“The Syrian army is moving successfully, it is now some 20 km from Raqqah,” Riyad Haddad said on Thursday, adding that the militants are leaving their bases “possibly to hide.”
Haddad further linked growing terrorist attacks targeting civilians in Syria to the terrorists’ inability to resist the Syrian armed forces.
A Syrian military source, speaking on condition of anonymity, also said government troops, backed by Russian air power, are now closer Raqqah than the armed units of the Syrian Democratic Forces, a coalition of Kurdish and Arab forces.
“We are gradually moving towards al-Raqqah from the south and from the west and are now closer to it than opposition forces, which are acting jointly with the US,” he said.
Raqqah city, on the northern bank of the Euphrates River, about 160 kilometers east of Aleppo, was overrun by Takfiri terrorists in March 2013, and in 2014 was proclaimed the center for most of the terrorists’ administrative and control tasks.
Syrian forces are now engaged in a military offensive to liberate the Daesh-held city.

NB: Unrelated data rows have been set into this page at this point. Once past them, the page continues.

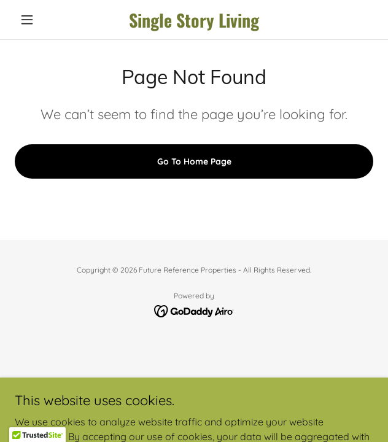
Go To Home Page (194, 161)
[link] (194, 20)
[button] (42, 19)
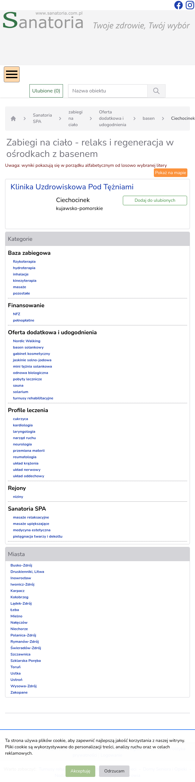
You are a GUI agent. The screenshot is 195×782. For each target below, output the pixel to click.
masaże (19, 286)
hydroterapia (24, 267)
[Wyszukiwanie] (156, 91)
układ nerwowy (27, 469)
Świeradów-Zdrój (25, 647)
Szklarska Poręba (25, 660)
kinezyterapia (24, 280)
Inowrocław (20, 578)
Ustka (15, 673)
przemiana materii (29, 450)
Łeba (14, 609)
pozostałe (21, 293)
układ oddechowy (28, 476)
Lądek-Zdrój (21, 603)
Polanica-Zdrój (23, 635)
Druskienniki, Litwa (27, 571)
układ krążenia (26, 463)
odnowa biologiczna (30, 372)
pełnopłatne (23, 320)
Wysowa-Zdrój (23, 686)
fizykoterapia (24, 261)
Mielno (16, 616)
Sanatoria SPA (42, 118)
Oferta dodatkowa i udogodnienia (112, 118)
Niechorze (19, 628)
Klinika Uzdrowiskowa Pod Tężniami (72, 187)
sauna (18, 385)
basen (149, 118)
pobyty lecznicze (27, 379)
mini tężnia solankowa (32, 366)
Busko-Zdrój (21, 565)
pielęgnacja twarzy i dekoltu (37, 536)
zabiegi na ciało (75, 118)
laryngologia (24, 431)
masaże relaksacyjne (31, 517)
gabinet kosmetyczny (31, 353)
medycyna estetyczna (32, 530)
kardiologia (23, 425)
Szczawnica (20, 654)
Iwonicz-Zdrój (22, 584)
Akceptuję (80, 771)
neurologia (22, 444)
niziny (18, 496)
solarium (20, 391)
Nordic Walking (26, 340)
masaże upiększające (31, 523)
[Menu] (12, 74)
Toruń (15, 667)
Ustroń (16, 679)
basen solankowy (28, 347)
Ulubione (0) (46, 90)
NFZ (16, 313)
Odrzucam (114, 771)
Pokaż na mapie (170, 173)
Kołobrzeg (19, 597)
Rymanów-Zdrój (24, 641)
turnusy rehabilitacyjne (33, 398)
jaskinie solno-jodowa (32, 360)
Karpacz (17, 590)
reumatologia (24, 456)
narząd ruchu (24, 437)
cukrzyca (20, 418)
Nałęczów (19, 622)
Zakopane (19, 692)
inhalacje (20, 274)
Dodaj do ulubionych (155, 200)
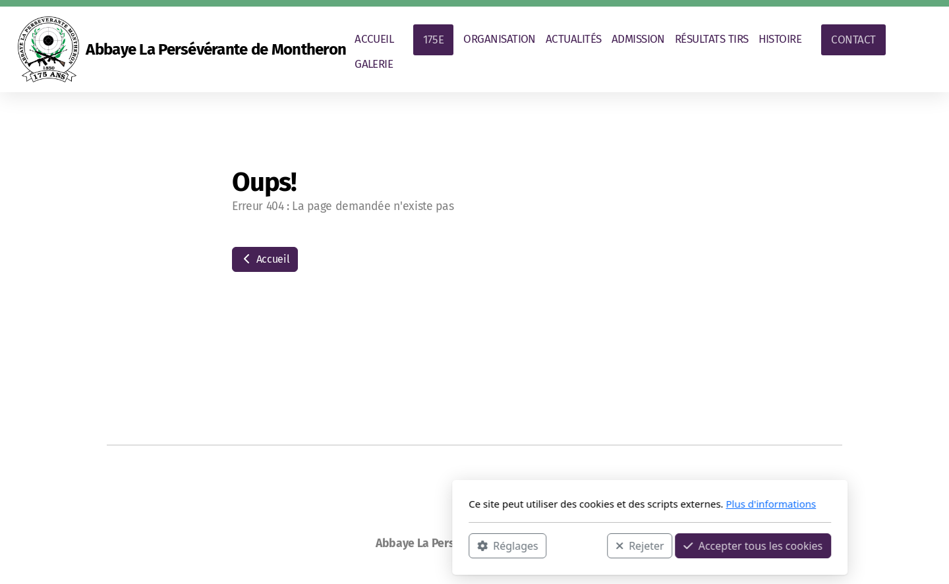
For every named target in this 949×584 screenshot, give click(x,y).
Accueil (265, 259)
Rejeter (464, 545)
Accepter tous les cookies (577, 545)
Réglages (332, 545)
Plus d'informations (595, 503)
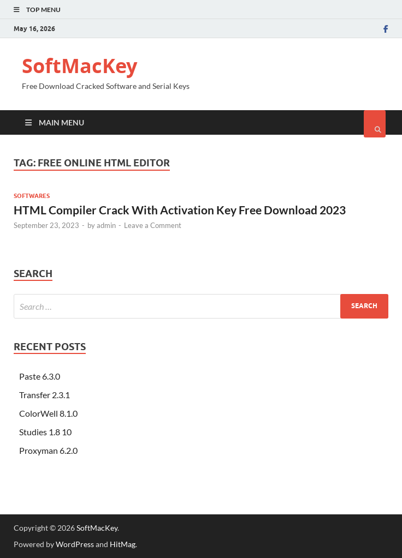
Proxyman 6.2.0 (48, 450)
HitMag (122, 544)
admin (106, 225)
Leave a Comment (152, 225)
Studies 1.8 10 (45, 432)
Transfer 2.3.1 (44, 394)
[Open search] (375, 123)
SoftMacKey (79, 65)
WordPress (75, 544)
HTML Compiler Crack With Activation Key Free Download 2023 (180, 210)
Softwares (32, 196)
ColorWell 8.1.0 (48, 413)
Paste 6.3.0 (39, 376)
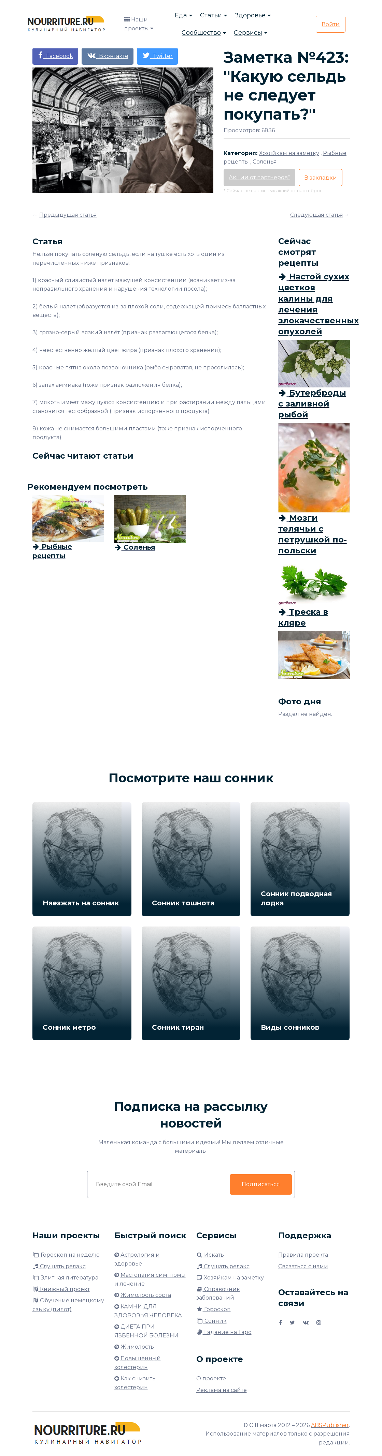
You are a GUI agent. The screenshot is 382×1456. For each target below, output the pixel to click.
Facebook (55, 55)
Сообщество (201, 32)
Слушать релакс (59, 1266)
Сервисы (248, 32)
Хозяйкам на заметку (230, 1277)
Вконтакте (107, 55)
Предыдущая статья (68, 215)
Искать (210, 1255)
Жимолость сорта (146, 1295)
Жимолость (137, 1347)
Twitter (157, 55)
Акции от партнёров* (259, 177)
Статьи (211, 15)
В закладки (320, 177)
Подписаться (261, 1184)
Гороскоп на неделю (66, 1255)
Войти (331, 24)
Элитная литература (65, 1277)
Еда (181, 15)
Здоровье (250, 15)
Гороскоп (213, 1309)
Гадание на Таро (224, 1332)
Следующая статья (316, 215)
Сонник (211, 1321)
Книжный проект (61, 1289)
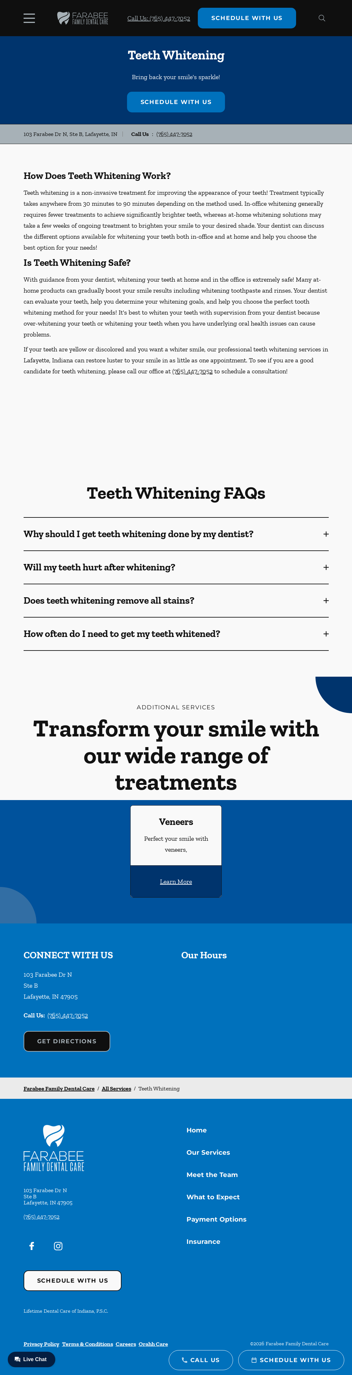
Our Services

Elsewhere, a Russian ceasefire monitoring center in Syria warned that al-Qaeda-linked al-Nusra Front terrorists continue to shell populated areas in Aleppo Province.
“Mortars and multiple rocket launchers have shelled the populated localities across the embattled region, said a representative of the center.

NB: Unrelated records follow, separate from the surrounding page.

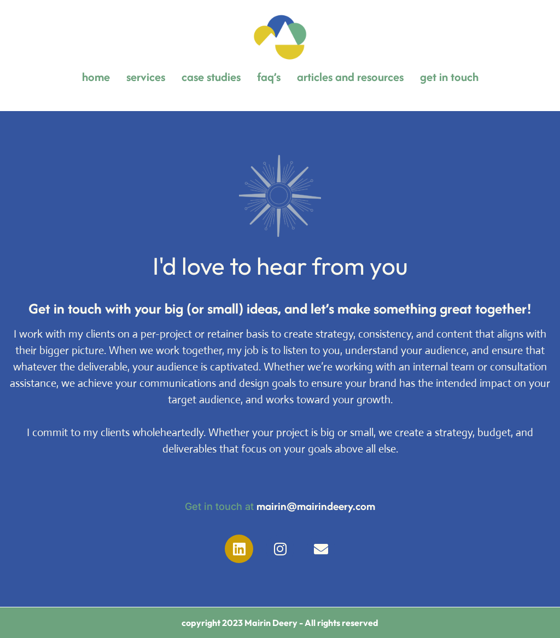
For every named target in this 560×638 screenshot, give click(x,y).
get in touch (449, 76)
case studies (211, 76)
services (145, 76)
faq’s (269, 76)
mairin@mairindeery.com (315, 506)
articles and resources (350, 76)
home (96, 76)
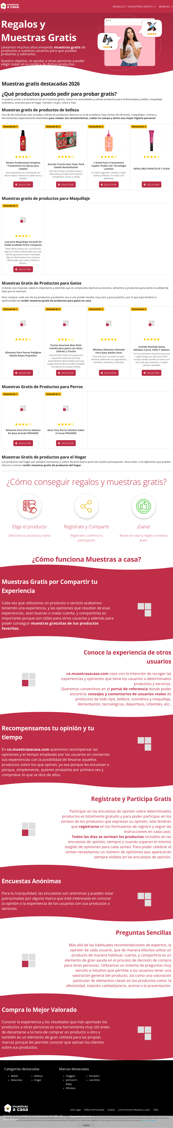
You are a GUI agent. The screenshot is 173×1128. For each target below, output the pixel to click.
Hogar (37, 1080)
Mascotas (16, 1080)
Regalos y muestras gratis (133, 6)
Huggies (70, 1075)
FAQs (155, 1109)
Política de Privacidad (94, 1109)
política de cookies (149, 1120)
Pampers (94, 1075)
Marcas (164, 6)
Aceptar (86, 1125)
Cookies (111, 1109)
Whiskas (71, 1088)
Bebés (14, 1075)
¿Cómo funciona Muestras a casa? (134, 1109)
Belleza (38, 1075)
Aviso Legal (75, 1109)
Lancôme (94, 1080)
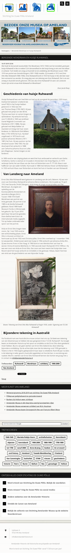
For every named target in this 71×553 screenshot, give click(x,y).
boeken (47, 448)
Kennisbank (61, 437)
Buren (25, 464)
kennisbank (23, 442)
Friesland (58, 453)
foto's (16, 464)
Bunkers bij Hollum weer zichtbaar (19, 399)
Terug (4, 379)
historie (7, 464)
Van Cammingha (13, 458)
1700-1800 (60, 442)
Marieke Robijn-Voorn (26, 437)
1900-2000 (56, 364)
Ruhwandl (19, 364)
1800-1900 (48, 442)
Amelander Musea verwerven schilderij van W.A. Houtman (28, 406)
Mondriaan (31, 364)
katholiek (28, 458)
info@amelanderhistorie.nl (22, 358)
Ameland (26, 453)
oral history (13, 453)
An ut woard (59, 448)
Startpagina (6, 51)
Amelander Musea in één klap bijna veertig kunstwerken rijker (30, 403)
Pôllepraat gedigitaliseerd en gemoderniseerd (24, 396)
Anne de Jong (35, 448)
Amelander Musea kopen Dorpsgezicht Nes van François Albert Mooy (33, 410)
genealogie (52, 464)
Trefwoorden (7, 364)
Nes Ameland (8, 368)
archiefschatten (45, 437)
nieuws (47, 458)
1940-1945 (9, 437)
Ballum (34, 464)
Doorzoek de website (62, 4)
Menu (67, 4)
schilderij (44, 364)
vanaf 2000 (21, 448)
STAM (38, 458)
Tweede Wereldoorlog (42, 453)
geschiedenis (59, 458)
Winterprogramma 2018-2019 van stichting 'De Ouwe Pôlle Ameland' (32, 393)
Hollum (64, 464)
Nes (42, 464)
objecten (11, 442)
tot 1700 (10, 448)
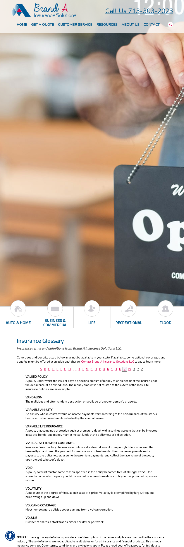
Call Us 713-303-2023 (139, 11)
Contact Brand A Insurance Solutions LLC (107, 362)
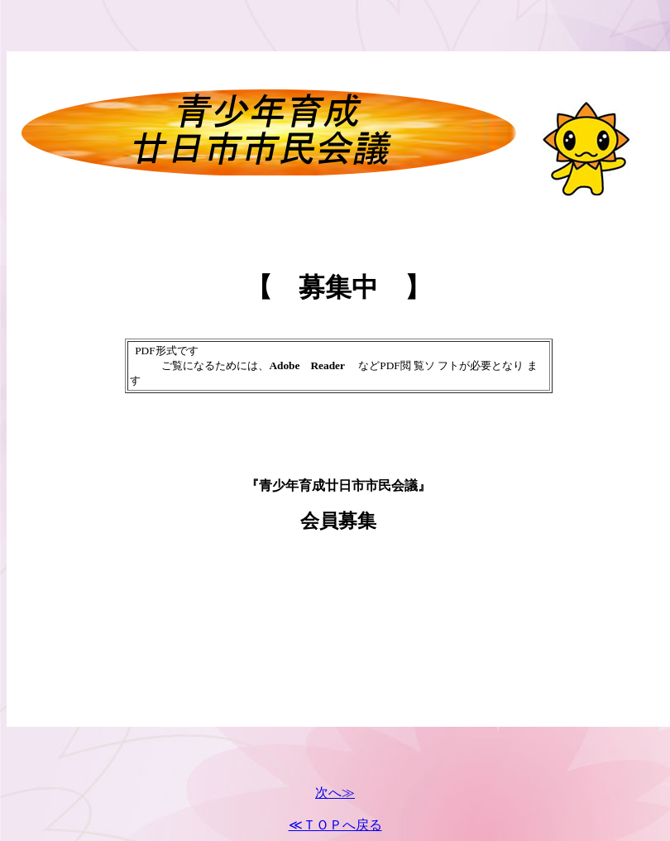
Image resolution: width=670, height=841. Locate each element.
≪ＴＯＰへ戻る (335, 825)
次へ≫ (335, 793)
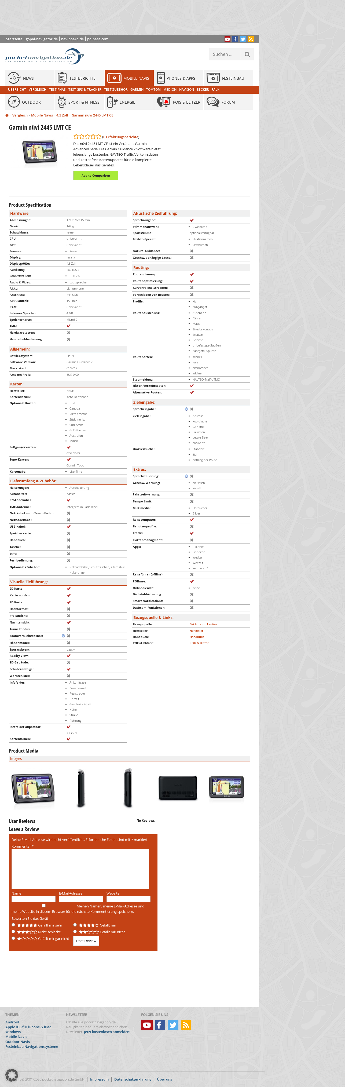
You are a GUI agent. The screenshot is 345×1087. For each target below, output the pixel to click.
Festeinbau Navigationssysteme (31, 1046)
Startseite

The Syrian envoy also accused Turkey of planning to form an “incubator” for terrorist groups in northern Syria, underlining the necessity for closing the border between the two states in a bid to cut the flow of arms to militants.

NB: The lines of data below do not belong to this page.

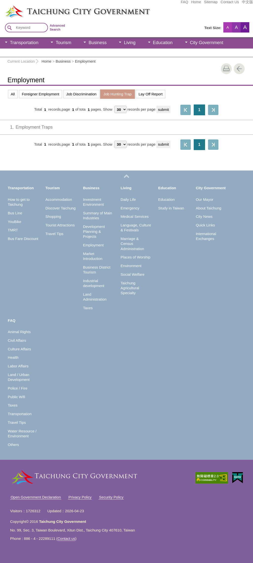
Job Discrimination (81, 94)
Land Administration (94, 296)
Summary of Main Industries (97, 215)
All (13, 94)
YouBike (14, 222)
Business (97, 42)
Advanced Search (57, 27)
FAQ (147, 4)
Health (13, 357)
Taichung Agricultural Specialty (130, 288)
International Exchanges (206, 236)
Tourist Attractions (60, 225)
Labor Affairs (18, 366)
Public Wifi (16, 397)
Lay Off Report (151, 94)
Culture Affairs (19, 349)
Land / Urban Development (19, 377)
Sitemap (174, 4)
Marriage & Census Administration (132, 244)
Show (107, 109)
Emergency (130, 208)
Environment (131, 266)
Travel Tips (54, 234)
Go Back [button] (239, 68)
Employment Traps (28, 127)
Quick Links (205, 225)
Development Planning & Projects (94, 231)
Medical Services (134, 216)
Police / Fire (17, 388)
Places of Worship (135, 257)
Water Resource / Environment (22, 433)
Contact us (66, 538)
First (185, 110)
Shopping (53, 216)
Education (163, 42)
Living (129, 42)
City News (204, 216)
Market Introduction (92, 256)
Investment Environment (93, 201)
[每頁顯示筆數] (120, 109)
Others (13, 445)
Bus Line (15, 213)
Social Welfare (132, 274)
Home (159, 4)
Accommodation (58, 199)
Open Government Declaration (36, 497)
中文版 (210, 4)
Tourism (63, 42)
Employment (85, 61)
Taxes (88, 308)
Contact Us (193, 4)
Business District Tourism (96, 269)
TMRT (13, 230)
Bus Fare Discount (23, 239)
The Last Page (213, 110)
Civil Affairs (17, 340)
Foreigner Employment (40, 94)
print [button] (226, 68)
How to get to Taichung (19, 201)
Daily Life (128, 199)
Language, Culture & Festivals (136, 227)
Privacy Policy (79, 497)
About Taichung (208, 208)
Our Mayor (204, 199)
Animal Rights (19, 332)
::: (1, 7)
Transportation (24, 42)
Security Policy (111, 497)
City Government (206, 42)
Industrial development (93, 283)
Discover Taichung (60, 208)
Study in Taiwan (171, 208)
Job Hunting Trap (117, 94)
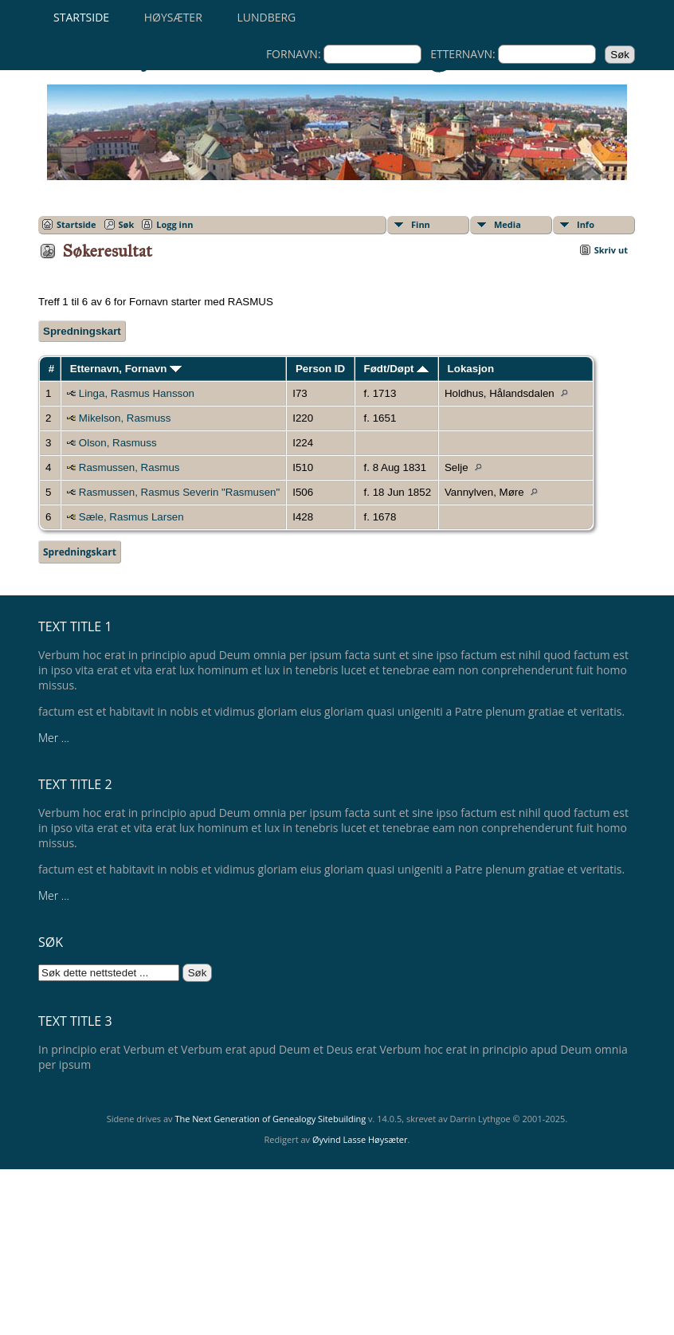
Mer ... (53, 737)
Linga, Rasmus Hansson (136, 393)
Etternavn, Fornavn (126, 369)
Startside (81, 17)
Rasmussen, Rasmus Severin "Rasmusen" (179, 492)
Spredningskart (82, 331)
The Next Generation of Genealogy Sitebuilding (270, 1119)
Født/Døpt (396, 369)
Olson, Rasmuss (118, 443)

“There is a need to close the Syrian-Turkish border and ban terrorists, weapons, funding intended for terrorist activities, there is a need to impose tough sanctions on those who allow that,” Haddad said.
He further warned that “terror will backfire on the countries that have used this card.”
Damascus regards Turkey as one of the main supporters of the militants fighting the government forces in the Arab country, Press TV reported.